Python is for doing 100 to 1000 lines scripts, I wouldn't make a full application on it.

And Go, I have no idea, I'm very old and I retired before it went mainstream.

well, i just like to point out that the three main guys that invented it are some of the most influential guys in computer programming... the co-inventor of C, the Newsqueak and Plan 9 OS guy, and the guy who built the javascript engine used in Chrome

and of course the functional languages have to use pointers but the inordinate size of memory usage during compilation hints at an incredible amount of memory utilization that just doesn't plague Go builds at all, in fact, a full application that was comparable to Bitcoin Core (with GUI and miner built in) that I worked on, compiled in under 20 seconds given all deps were cached, and you wait half an hour for bitcoin core, and i've built Simplex from source, that is also a 10-15 minute exercise and will blow up on a system with no swap and only 16gb memory

i do hope you still write a bit of code from time to time, i can never imagine ever quitting this, i've loved it from the moment i first saw a commodore 64 BASIC program printing some silly nonsense on a display at a shop, can't keep my fingers to myself lol

Well, you know, Bitcoin is quitter for everyone. Once you have enough to live out of it, all what is left is making memes on social media. 😏

It's been near 10 years without programming, and every day that passes it's becoming harder and harder.

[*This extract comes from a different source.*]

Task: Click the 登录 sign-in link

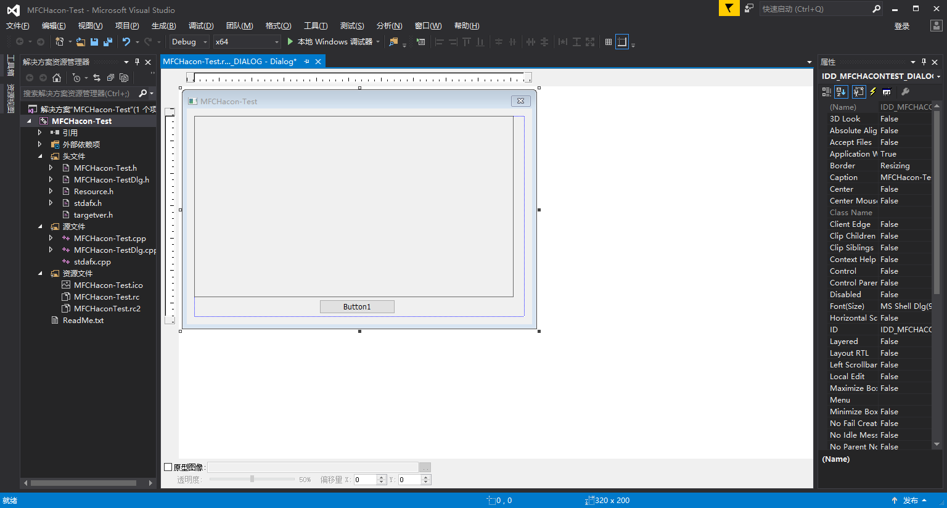Action: 901,26
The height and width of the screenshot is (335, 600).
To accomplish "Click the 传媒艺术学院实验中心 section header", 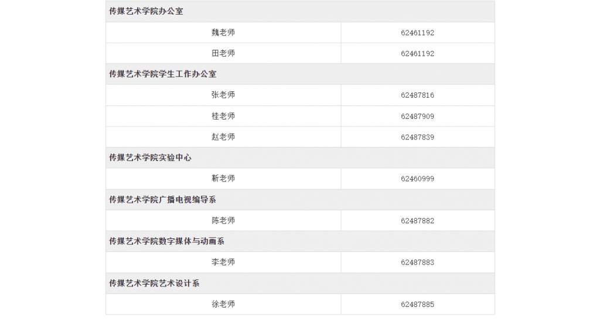I will click(150, 158).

yeah, i don't ever want to stop

i still have a hundred problems to solve and i won't sleep until i'm dead

The JVM has the String pool. An area of memory which is NEVER garbage collected. It only cleans itself on heap dump or application restarts. Unless you are encrypting client-side, your PII and credentials are stored in plain text in memory. #NoMoreJava

that sounds like a nightmare... but in android runtimes it is one memory map per app right?

That gets a little complicated. The short answer is yes, but the are not any security measures preventing heap dumps from memory access violations. If your application is on the device, it can cause a dump and grab the info from it.

does this require an exploit in the app itself or is this an exploit in linux LXC namespaces?

Neither. This is a weakness in how the JVM responds to invalid memory access. While there are some security issues existing in the LXC namespace, they do not correlated with this issue.